Reporting for her local newspaper, Odawa Anishinaabe journalist Sierra Biidaaban Nadeau stumbles onto a family's--and a nation's--buried stories. In enrollment records of Michigan boarding schools, she finds the names of ten of her ancestors thrown into the maw of American settler colonialism: Her great-grandfather and his siblings, along with generations before them, were forced to attend Indian boarding schools.
More than five hundred Indian residential schools operated in the US and at times enrolled more than 80 percent of Native children. The facilities, often run by churches, aimed to erase Indigenous life, one child at a time. Physical and sexual abuse was rampant. Young children were stripped of their homes, cultures, languages, hair, and dress.
Sifting through archives and the records of five Michigan schools whose names belie what happened there--Mt. Pleasant, Holy Childhood--Nadeau begins publishing articles. And the flood of emails and phone calls from Anishinaabek begins. Elders want to tell her their stories, so she drives around the state--to school gymnasiums and community centers and homes--and listens. Her uncle Tom, son of a survivor, becomes a gentle guide into the past they are discovering together. Nadeau writes it all down, not to collect traumas but to uncover deeper seams of resistance.

Stored rows »
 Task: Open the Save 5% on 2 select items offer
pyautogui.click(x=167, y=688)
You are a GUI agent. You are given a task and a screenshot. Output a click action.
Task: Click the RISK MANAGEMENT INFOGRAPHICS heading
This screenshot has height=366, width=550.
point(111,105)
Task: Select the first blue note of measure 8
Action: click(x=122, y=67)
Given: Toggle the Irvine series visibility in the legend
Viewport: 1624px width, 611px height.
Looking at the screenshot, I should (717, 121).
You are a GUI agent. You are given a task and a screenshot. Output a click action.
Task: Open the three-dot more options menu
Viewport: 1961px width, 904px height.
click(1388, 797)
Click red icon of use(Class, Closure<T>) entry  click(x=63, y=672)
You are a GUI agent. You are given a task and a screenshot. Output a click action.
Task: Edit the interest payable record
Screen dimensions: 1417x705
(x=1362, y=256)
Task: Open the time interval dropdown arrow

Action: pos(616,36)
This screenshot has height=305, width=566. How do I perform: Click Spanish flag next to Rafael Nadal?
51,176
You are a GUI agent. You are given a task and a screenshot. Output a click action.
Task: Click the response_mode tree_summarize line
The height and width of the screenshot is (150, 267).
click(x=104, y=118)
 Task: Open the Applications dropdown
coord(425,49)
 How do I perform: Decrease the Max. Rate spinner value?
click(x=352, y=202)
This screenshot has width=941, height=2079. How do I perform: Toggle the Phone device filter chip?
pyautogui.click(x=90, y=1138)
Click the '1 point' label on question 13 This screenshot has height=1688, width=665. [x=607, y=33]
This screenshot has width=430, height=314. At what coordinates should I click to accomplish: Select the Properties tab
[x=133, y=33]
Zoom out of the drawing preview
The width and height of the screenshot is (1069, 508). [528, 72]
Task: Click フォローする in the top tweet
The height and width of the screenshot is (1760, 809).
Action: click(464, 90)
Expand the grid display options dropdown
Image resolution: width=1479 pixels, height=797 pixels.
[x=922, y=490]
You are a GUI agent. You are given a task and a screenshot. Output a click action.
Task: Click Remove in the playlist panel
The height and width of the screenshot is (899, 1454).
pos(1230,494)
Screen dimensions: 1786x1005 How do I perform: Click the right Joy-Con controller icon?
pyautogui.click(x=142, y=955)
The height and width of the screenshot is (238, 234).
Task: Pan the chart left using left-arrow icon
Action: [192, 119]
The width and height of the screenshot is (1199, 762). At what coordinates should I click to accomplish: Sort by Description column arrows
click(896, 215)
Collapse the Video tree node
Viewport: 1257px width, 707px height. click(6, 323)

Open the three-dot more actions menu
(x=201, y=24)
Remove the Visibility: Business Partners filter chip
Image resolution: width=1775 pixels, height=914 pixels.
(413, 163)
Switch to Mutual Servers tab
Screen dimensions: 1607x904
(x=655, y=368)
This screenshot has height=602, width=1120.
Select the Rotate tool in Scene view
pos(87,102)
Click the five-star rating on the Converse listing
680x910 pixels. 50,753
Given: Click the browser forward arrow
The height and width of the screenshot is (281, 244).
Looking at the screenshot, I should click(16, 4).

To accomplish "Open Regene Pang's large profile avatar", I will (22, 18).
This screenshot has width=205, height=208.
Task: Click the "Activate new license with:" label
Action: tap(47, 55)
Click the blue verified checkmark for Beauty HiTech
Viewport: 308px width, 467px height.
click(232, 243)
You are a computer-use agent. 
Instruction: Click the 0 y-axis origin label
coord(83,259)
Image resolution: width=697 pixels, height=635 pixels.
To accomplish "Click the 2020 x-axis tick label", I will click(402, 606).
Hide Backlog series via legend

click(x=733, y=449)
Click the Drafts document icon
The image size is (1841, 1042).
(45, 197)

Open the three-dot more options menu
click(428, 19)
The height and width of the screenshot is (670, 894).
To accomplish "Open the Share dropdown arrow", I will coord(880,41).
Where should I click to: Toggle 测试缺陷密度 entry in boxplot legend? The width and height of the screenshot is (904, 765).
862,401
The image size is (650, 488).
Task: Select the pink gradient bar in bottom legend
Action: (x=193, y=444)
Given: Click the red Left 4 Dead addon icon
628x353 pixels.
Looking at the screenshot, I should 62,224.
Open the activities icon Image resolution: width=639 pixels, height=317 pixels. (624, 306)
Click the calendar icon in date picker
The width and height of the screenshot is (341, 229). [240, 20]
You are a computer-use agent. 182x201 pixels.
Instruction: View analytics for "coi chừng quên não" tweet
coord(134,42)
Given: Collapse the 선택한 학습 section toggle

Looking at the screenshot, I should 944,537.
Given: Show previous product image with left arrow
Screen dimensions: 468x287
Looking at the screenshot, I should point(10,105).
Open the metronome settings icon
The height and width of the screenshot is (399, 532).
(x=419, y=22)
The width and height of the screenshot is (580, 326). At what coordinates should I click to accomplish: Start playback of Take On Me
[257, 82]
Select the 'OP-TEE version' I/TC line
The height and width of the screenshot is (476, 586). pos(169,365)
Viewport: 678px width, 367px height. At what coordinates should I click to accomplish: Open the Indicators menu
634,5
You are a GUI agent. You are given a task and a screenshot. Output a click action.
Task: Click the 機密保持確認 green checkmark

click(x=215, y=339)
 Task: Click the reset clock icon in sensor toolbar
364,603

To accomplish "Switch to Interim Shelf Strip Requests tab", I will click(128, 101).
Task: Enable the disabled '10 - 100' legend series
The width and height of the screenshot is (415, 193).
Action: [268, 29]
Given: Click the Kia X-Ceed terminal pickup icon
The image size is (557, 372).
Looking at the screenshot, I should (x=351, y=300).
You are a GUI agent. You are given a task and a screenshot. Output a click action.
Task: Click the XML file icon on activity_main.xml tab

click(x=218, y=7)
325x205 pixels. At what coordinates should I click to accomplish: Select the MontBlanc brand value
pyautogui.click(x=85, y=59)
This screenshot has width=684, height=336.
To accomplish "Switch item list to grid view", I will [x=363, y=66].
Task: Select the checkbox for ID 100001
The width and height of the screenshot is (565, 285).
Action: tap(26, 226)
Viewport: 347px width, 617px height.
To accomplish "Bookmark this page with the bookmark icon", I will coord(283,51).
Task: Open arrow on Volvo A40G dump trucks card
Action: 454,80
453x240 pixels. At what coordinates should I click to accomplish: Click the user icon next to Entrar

What to work on »
a) Translate this sentence from the passage about Michigan's Indian boarding schools into Spanish: "Her uncle Tom, son of a survivor, becomes a gentle guide into the past they are discovering together."
b) In the rows, change every "icon" to "button" from the line with "Image resolution: width=697" to the line with "Looking at the screenshot, I should 944,537.". Return only those lines, with everything else left unchanged.

Problem solutions »
a) Su tío Tom, hijo de un sobreviviente, se convierte en un guía amable hacia el pasado que están descubriendo juntos.

b)
Image resolution: width=697 pixels, height=635 pixels.
To accomplish "Click the 2020 x-axis tick label", I will click(402, 606).
Hide Backlog series via legend

click(x=733, y=449)
Click the Drafts document button
The image size is (1841, 1042).
(45, 197)

Open the three-dot more options menu
click(428, 19)
The height and width of the screenshot is (670, 894).
To accomplish "Open the Share dropdown arrow", I will coord(880,41).
Where should I click to: Toggle 测试缺陷密度 entry in boxplot legend? The width and height of the screenshot is (904, 765).
862,401
The image size is (650, 488).
Task: Select the pink gradient bar in bottom legend
Action: (x=193, y=444)
Given: Click the red Left 4 Dead addon button
628x353 pixels.
Looking at the screenshot, I should 62,224.
Open the activities button Image resolution: width=639 pixels, height=317 pixels. (624, 306)
Click the calendar button in date picker
The width and height of the screenshot is (341, 229). [240, 20]
You are a computer-use agent. 182x201 pixels.
Instruction: View analytics for "coi chừng quên não" tweet
coord(134,42)
Given: Collapse the 선택한 학습 section toggle

Looking at the screenshot, I should 944,537.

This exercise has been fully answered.